Activity => Could you print the rows between the line holding "Describe the element" and the line holding "brand-main-text: TalkVia is", inclusive, reproducing them character for character but leaving out the pictures?

Provided information =>

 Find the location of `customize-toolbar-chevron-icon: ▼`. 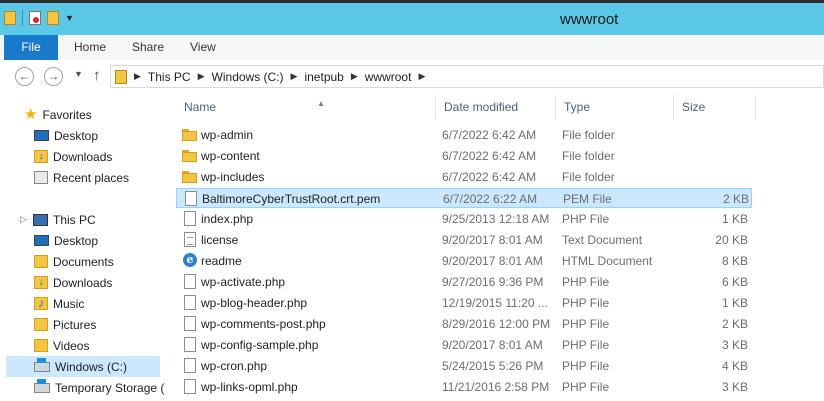

customize-toolbar-chevron-icon: ▼ is located at coordinates (70, 18).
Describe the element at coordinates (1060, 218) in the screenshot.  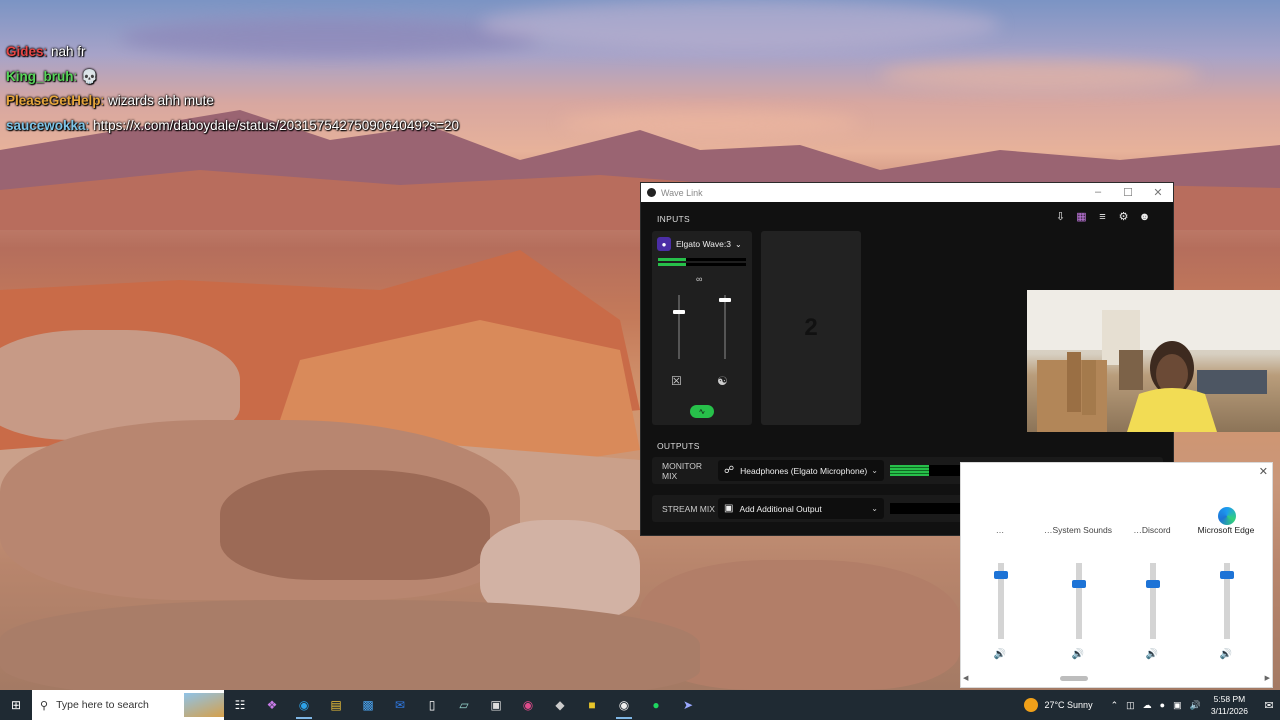
I see `download-icon: ⇩` at that location.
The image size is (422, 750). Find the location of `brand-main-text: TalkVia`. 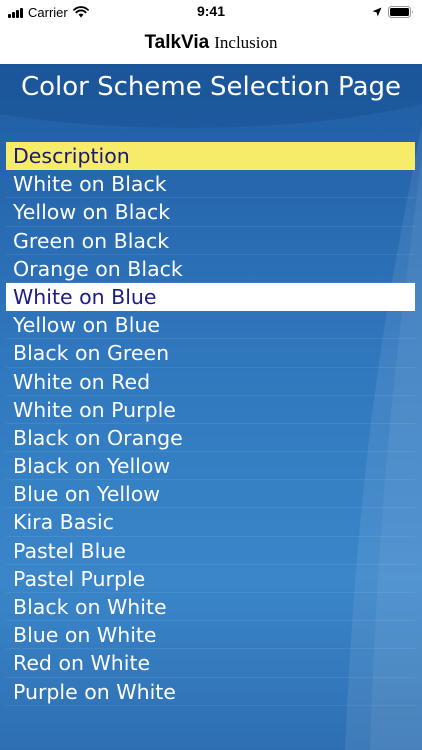

brand-main-text: TalkVia is located at coordinates (177, 42).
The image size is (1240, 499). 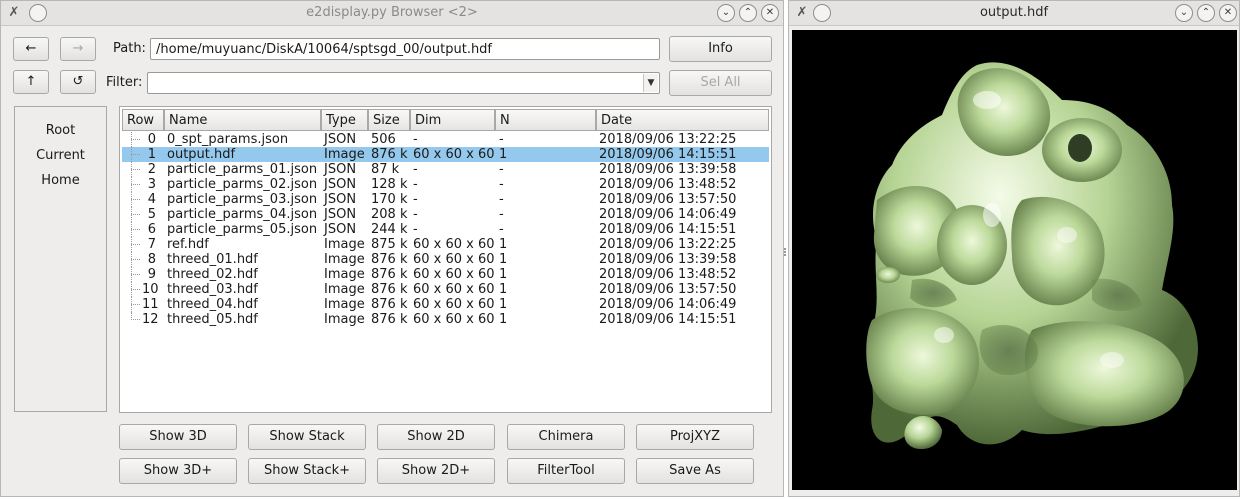 I want to click on viewer-titlebar: ✗ output.hdf ⌄ ⌃ ✕, so click(x=1014, y=14).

Task answer =>
Describe the element at coordinates (1060, 218) in the screenshot.  
I see `download-icon: ⇩` at that location.
The image size is (422, 750). Find the location of `brand-main-text: TalkVia`. 

brand-main-text: TalkVia is located at coordinates (177, 42).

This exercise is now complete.